ANOBAKAの松永です。
日本人の中で「原子力」とう言葉に怖れや忌避感を持つ方は多いかもしれません。
広島・長崎における原爆被害の歴史、10年前の東日本大震災における東京電力福島第一原子力発電所の事故の記憶も新しいかと思います。
「人間がコントロールできる代物ではない」
「人が自ら生み出した、人類を滅ぼす悪魔の技術」
そんな印象を持つ方もいるかもしれません。
3.11以降、ドイツ、スイス、台湾、韓国が脱原発を表明するなど、世界でも脱原発の流れが起こりました。
しかし10年を経て、脱炭素を目指す世界の流れに沿った技術として、各国が改めて注力しつつあります。
菅前総理が発した「2050年・カーボンニュートラル宣言」を実現する手段として、日本でも今後も議論が続く重要な分野です。

- _提示データ_:
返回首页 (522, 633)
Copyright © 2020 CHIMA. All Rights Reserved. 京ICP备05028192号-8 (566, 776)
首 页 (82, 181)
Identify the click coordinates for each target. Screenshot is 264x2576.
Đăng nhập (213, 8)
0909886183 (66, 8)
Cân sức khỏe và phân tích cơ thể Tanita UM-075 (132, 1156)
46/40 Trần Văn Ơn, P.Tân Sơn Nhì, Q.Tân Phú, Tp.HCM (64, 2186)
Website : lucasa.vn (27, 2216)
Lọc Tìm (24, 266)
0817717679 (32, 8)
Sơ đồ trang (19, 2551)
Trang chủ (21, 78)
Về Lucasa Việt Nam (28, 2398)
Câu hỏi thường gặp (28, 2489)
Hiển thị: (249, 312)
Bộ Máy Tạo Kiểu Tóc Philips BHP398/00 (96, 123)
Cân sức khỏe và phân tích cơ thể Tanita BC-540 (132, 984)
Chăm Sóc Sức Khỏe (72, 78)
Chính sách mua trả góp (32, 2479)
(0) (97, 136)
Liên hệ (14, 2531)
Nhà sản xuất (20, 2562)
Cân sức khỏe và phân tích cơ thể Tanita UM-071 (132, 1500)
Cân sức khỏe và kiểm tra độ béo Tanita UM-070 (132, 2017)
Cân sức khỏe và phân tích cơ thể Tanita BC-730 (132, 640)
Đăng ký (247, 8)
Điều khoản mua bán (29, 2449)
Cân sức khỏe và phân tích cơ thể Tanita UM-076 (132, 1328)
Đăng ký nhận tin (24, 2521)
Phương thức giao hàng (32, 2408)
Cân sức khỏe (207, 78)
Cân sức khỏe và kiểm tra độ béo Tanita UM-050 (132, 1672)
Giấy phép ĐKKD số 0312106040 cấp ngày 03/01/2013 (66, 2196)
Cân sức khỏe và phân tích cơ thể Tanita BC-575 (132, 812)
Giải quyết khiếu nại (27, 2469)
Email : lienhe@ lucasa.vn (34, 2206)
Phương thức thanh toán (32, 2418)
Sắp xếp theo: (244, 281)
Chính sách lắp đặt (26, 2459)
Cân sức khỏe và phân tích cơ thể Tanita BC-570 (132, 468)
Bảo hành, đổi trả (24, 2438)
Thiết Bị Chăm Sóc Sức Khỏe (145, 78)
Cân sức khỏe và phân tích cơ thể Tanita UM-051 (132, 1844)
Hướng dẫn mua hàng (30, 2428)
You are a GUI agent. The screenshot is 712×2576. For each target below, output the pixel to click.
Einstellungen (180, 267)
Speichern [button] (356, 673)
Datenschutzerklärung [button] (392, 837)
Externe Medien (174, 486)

- _課題内容_:
原子力についての原文のうち、「広島・長崎における原爆被害の」から始まり「脱原発の流れが起こりました。」までの部分を、一字も変えずに書き写すこと。

- _出力結果_:
広島・長崎における原爆被害の歴史、10年前の東日本大震災における東京電力福島第一原子力発電所の事故の記憶も新しいかと思います。
「人間がコントロールできる代物ではない」
「人が自ら生み出した、人類を滅ぼす悪魔の技術」
そんな印象を持つ方もいるかもしれません。
3.11以降、ドイツ、スイス、台湾、韓国が脱原発を表明するなど、世界でも脱原発の流れが起こりました。